As one would expect, kidneys with more significant HN on average had a lower HI. While the difference in HI between lower grades of HN was minor, mean HI is markedly different at higher grades (III & IV) of HN. This end of the spectrum, differentiating between grades III and IV HN, is where the SFU grading system lacks clarity and depends heavily on individual interpretation [3]. The value of HI over the SFU grading system is the greatest in this regard. The subjective factor of visual interpretation is removed for one observer over time, as are discrepancies between multiple observers. In its place, an objective, quantitative interpretation of HN is produced.

Serial measurement of HI may be more sensitive to subtle changes in hydronephrosis, not discriminated or perceived by the SFU system. Figures 2 and 3 demonstrate obvious changes in HN degree in a kidney with static SFU grade. This sensitivity also holds true for postoperative monitoring, where the SFU system may not detect results appropriately [5].

The quantified HI measurement serves as a “continuous” variable, in contrast to a discrete grade encompassing a wide range of pathology. This can affect better informed clinical decision making for a wide variety of hydronephrotic kidneys with diverse clinical settings. Accordingly, results of hydronephrosis management may improve as well. For example, earlier correction of UPJ obstruction has been shown to give better drainage [9]. Also, it is clear that glomeruli are irreparably damaged prior to any evident loss of GFR [10], suggesting that waiting longer for loss of function to manifest before intervening would be less than ideal. Therefore, worsening hydronephrosis constitutes a relative indication for surgery, and our technique better discriminates subtle changes in HN.

This work reviews the HI of 1207 renal units with HN to facilitate establishment of context for HI. Clinicians can now calculate and use HI with the confidence that it provides an objective, quantifiable interpretation for the management of HN. It correlates well with, and improves upon, the SFU grading system for HN and is especially valuable in management of high-grade HN.

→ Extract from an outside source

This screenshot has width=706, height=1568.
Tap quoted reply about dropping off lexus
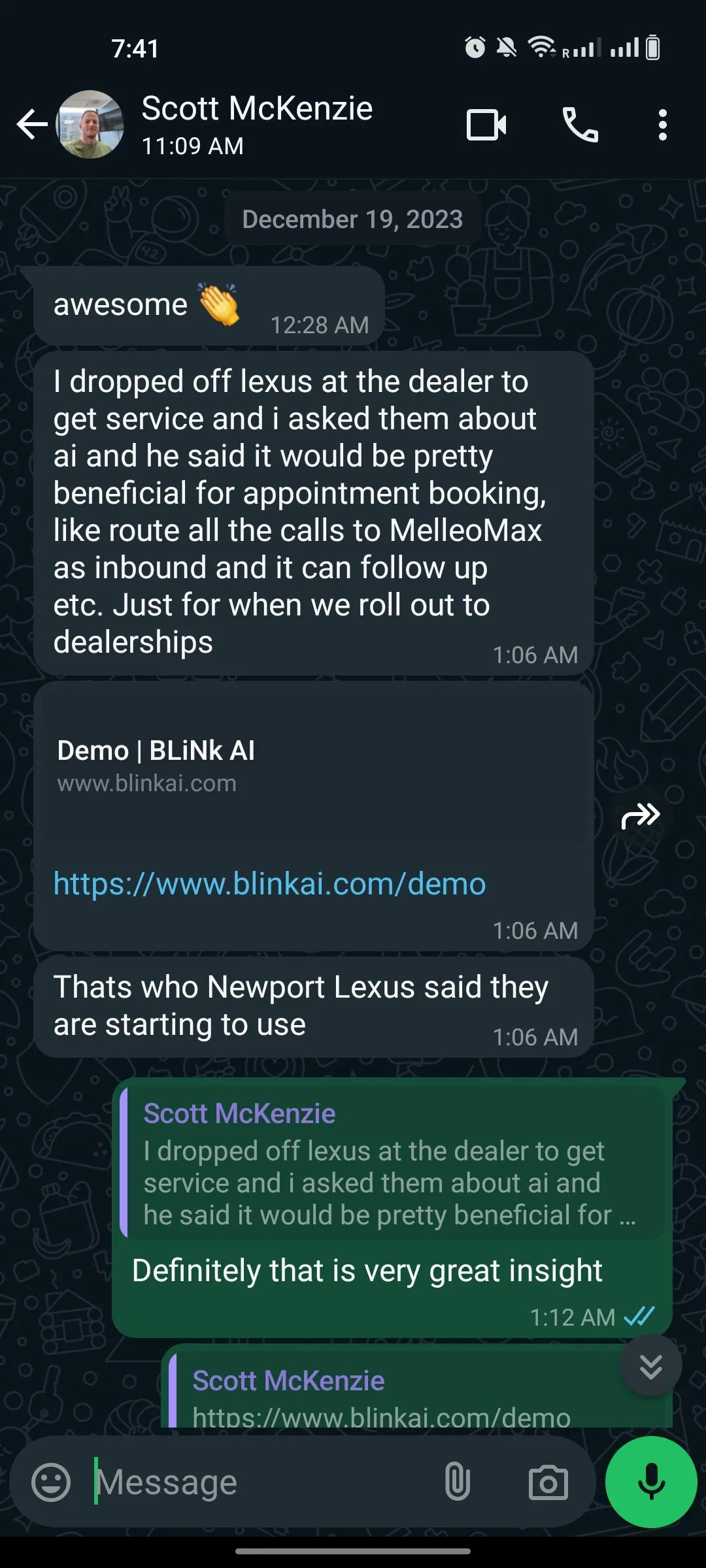[392, 1163]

The concept of quantification of HN has been addressed previously. Rodríguez et al. [4] described a series of 81 patients, in which they calculated renal parenchymal and pelvic areas, in a manner similar to our own. However, their technique differs in that they propose a computation to derive a threshold ratio which predicts the need for a surgery. This work, on the other hand, emphasizes HI as a more sensitive indicator of HN over time, not necessarily as a singular criterion for, or prognosticator of, surgery.

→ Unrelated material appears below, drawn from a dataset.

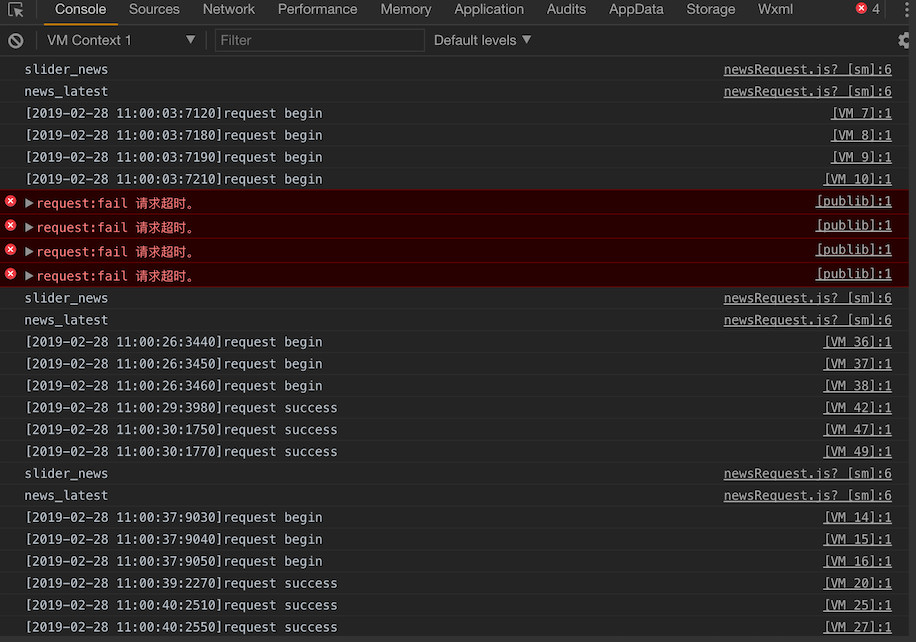Click the console Filter input field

HI does have its limitations. The data (Table 1) shows that a wide HI range represents each SFU grade. For example, the lowest HI for grade I HN is 42, which is obviously quite low. One inherent problem in a dataset containing greater than 1200 renal units is the difficulty in accounting for data entry problems.

The standard deviation is calculated for each HI and bolsters the constructed framework. While there is minimal overlap of HI at lower grades of HN, on a larger spectrum, and the predicted trend is seen. While it may not be used reliably to compare different patients with HN, the calculated average HI does provide a reference point for better informed individual HN management.

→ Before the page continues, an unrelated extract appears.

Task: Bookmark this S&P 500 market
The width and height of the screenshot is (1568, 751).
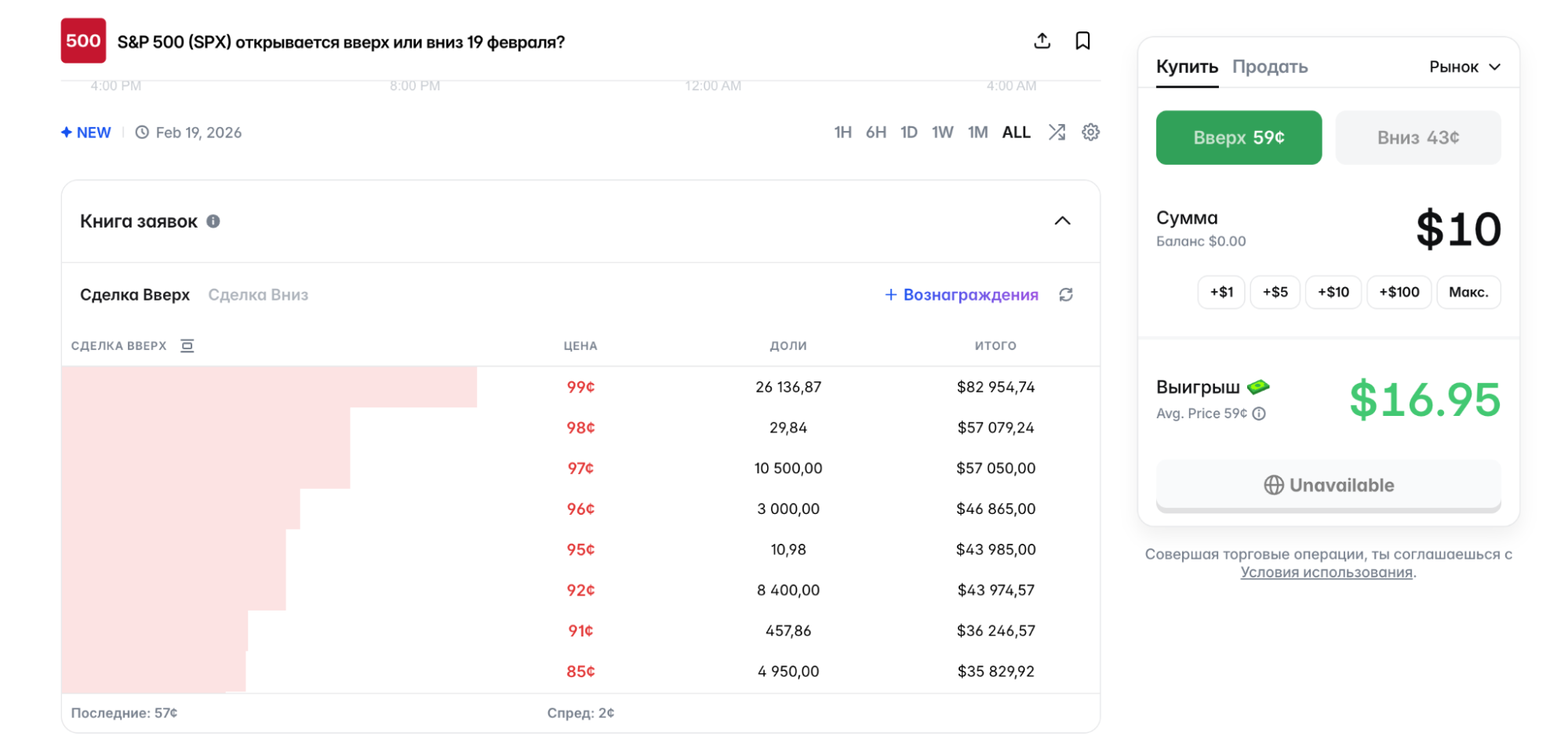Action: coord(1082,41)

Also, it is possible that some HI measurements were made with a full bladder. As this work is extracted from a database, original imaging was unavailable for review. However, this should have been acknowledged and accounted by the clinician at the time of HI review.

5. Conclusion

HI correlates predictably with the SFU grading system for HN. Because it provides a quantitative measurement, it can be used to predict the SFU HN grade. HI can also be employed for longitudinal monitoring of HN by US, including pre- and postoperative observation. Because it is a more sensitive indicator of renal parenchymal status, HI allows for better informed clinical decision making, identifying changes in HN not discerned by the current SFU system.